Num comunicado assinado pelo ministro dos Negócios Estrangeiros, o governo israelita veio instruir as suas representações diplomáticas espalhadas pelo mundo para se prepararem “para uma onda de antisemitismo severo” em resposta aos mandados de detenção. “Devido à severidade da ameaça para as comunidade judaicas, o ministro dos Negócios Estrangeiros Katz instruiu que se envolvam organizações judaicas para a preparação desses eventos.”

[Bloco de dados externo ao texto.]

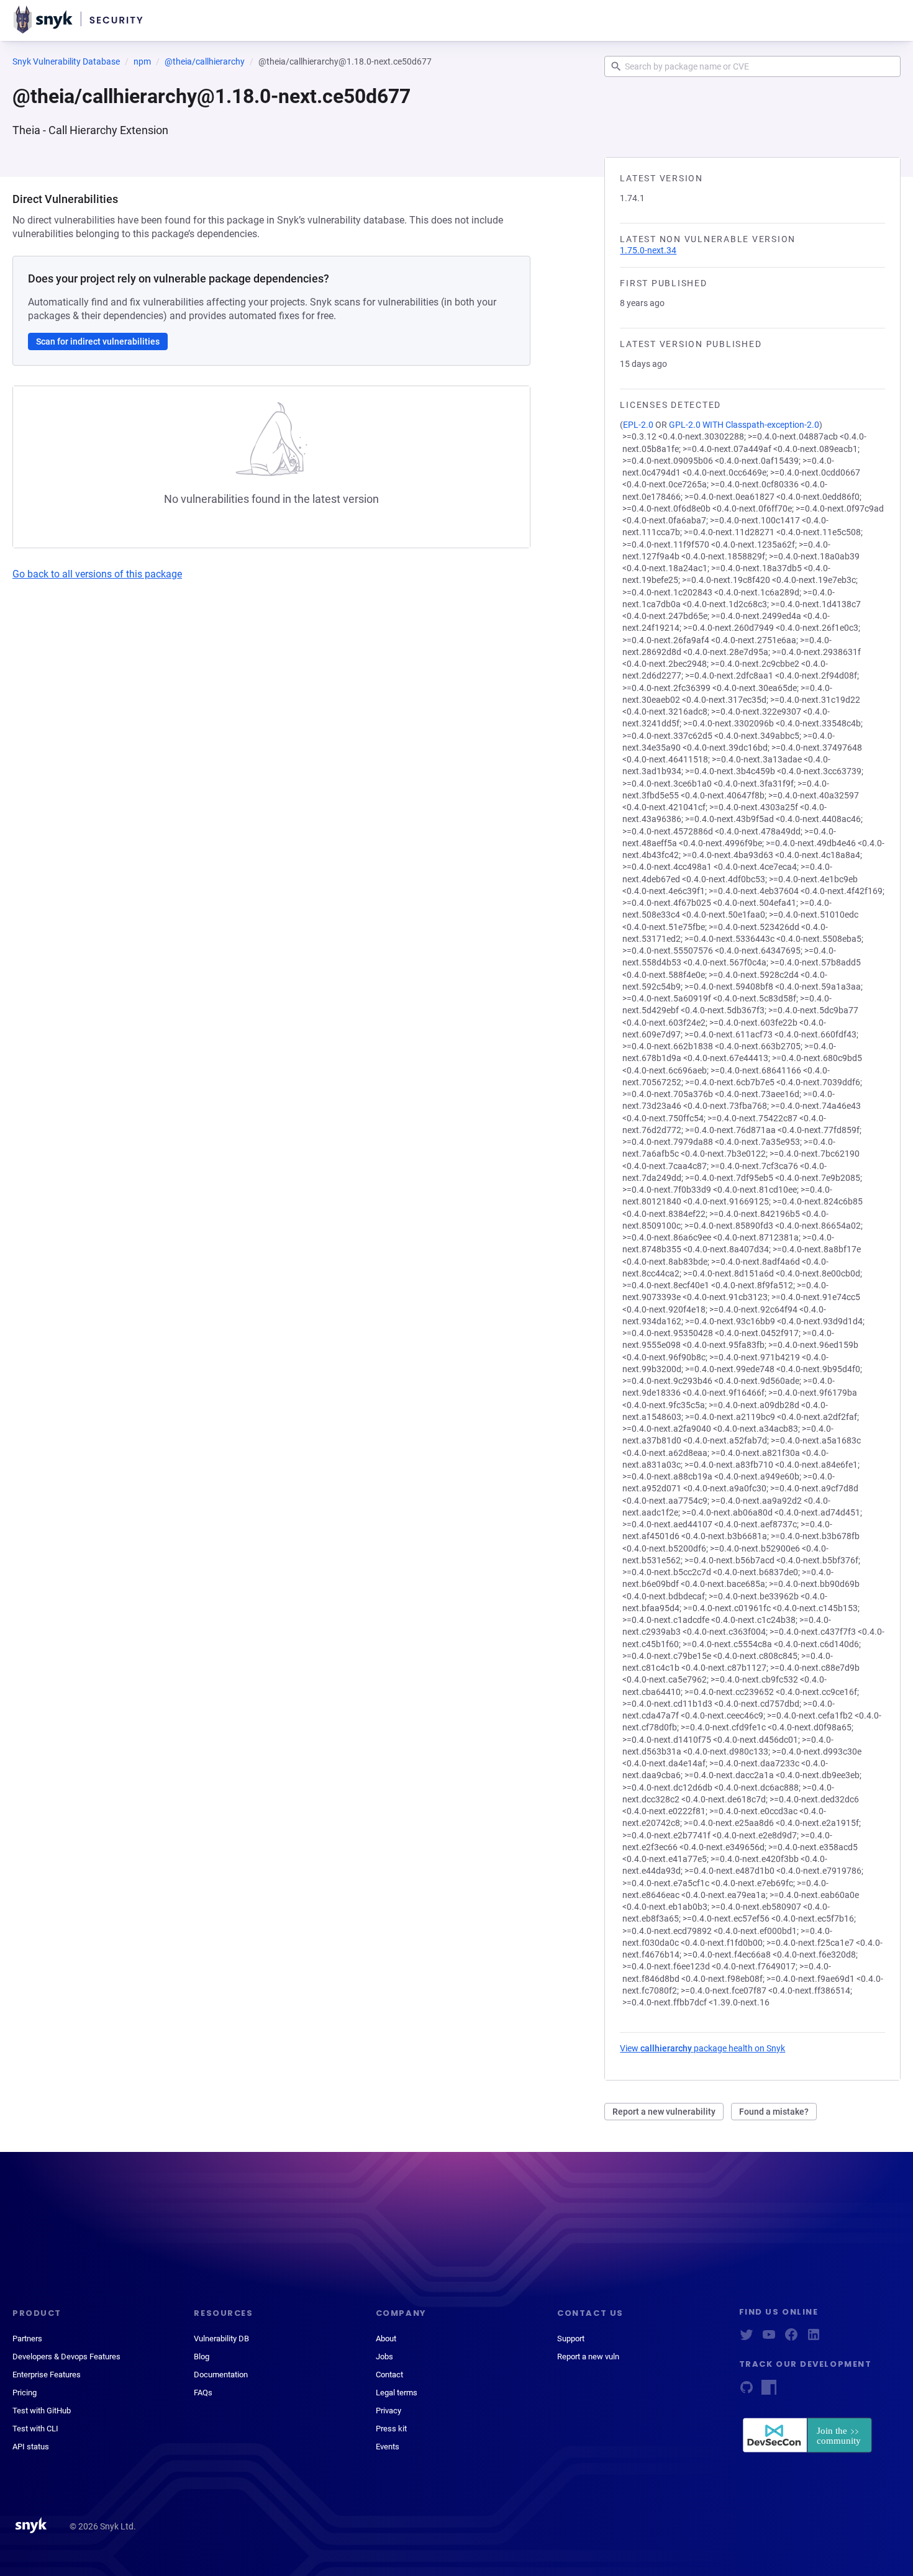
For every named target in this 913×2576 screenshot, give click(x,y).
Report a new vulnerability (663, 2112)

"Oitenta anos depois, os órgãos internacionais que foram estabelecidos para prevenir outro Holocausto estão a considerar negar ao Estado judeu o direito para se defender contra aqueles que cometem o genocídio contra nós."
Benjamin Netanyahu, primeiro-ministro israelita

Se a pressão israelita e a campanha diplomática do Ocidente vão resultar para influenciar o Tribunal Penal Internacional, ainda não é claro. Independentemente disso, a eventual possibilidade de o órgão jurídico poder agir já assusta Telavive e os países ocidentais. Israel teme que os mandados de detenção contribuam para perder o auxílio e o amparo diplomático dos aliados, enquanto o Ocidente receia que todos os esforços para chegar a um cessar-fogo tenham sido em vão.